A federal judge has already ordered Apple to build a new special OS for the government, now being dubbed "GovtOS" within the company, that will allow them to unlock and retrieve data from the phone belonging to deceased mass shooter Syed Rizwan Farook, who along with wife Tashfeen Malik killed 14 people and injured 21 others in San Bernardino in December. Apple is appealing that decision, and has said in a statement that "Such conscription is fundamentally offensive to Apple’s core principles and would pose a severe threat to the autonomy of Apple and its engineers."
As Macworld explains, what the government specifically wants is a version of the OS to work specifically with Farook's locked iPhone 5C. "With iOS 8 and higher, unsuccessfully guessing the phone’s password too many times automatically erases the phone’s data, so the FBI wants Apple to load a separate version that allows unlimited brute force password attempts."
Key engineers could also just take sick leave or leaves of absence rather than quit, but in the event that Apple's software engineers all decide to resign in protest, it could actually result in Apple successfully getting off the hook for what the government wants, should they have already exhausted their legal options. Says one former federal prosecutor to the Times, "If and this is a big if every engineer at Apple who could write the code quit and, also a big if, Apple could demonstrate that this happened to the court’s satisfaction, then Apple could not comply and would not have to. It would be like asking my lawn guy to write the code."

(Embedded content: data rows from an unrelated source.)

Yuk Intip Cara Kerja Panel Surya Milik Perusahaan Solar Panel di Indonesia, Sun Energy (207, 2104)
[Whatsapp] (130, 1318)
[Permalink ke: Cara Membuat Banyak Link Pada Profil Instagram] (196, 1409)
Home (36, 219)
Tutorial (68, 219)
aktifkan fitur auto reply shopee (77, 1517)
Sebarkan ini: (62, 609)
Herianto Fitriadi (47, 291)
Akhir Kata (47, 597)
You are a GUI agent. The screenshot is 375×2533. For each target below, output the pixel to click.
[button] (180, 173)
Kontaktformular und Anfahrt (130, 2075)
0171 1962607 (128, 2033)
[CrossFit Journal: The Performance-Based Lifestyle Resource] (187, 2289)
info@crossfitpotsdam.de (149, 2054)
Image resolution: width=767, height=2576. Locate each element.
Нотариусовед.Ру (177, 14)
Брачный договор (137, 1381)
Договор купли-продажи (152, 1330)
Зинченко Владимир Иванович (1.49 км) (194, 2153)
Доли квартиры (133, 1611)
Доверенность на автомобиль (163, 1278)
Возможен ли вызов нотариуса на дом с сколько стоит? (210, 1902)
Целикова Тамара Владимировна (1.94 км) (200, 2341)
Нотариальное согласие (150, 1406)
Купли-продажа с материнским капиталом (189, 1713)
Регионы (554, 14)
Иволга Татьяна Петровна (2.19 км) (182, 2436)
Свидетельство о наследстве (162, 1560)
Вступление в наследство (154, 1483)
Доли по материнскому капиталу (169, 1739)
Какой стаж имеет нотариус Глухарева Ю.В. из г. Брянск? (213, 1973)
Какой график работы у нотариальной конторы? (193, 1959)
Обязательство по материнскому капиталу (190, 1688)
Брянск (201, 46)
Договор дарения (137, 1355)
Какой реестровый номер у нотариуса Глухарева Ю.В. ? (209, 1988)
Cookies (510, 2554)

The entire engineer community has been up-in-arms about this case, and it has brought out the liberal and libertarian voices in Silicon Valley en masse. As Macworld says, "To date, not a single security or cryptography expert has taken the Department of Justice’s side [in this case]."
Also, just yesterday, Harvard Law professor Susan Crawford and former special assistant to President Obama Susan Crawford wrote a post on Backchannel noting that the Communications Assistance for Law Enforcement Act (CALEA), passed in 1994, specifically says that the government can not "require any specific design of equipment, facilities, services, features or system configurations” from any phone manufacturer.
And, for the law wonks out there, she talks about the legal jiujitsu the feds are attempting, in re: CALEA.
The FBI has been terrific at reading statutes including CALEA in ways that require the rest of us to do headstands to understand what the agency is up to. Their claim about CALEA in their latest brief in the Apple case is a shining example of just this kind of breathless, vertiginous, Alice-in-Wonderland assertion: CALEA, they say, limited only law enforcement’s authority to directly require companies to redesign devices and software. But once law enforcement is authorized by a court to do a search given a search warrant, in other words then (under the All Writs Act) an FBI official can ask the court to do what law enforcement is prohibited from doing directly under section 1002 of CALEA.
A federal judge in a separate drug case has already nullified that argument in a decision from last month.
We all await the appellate decision in the iPhone case, and a potential weigh-in, or pass, from the eight-person Supreme Court.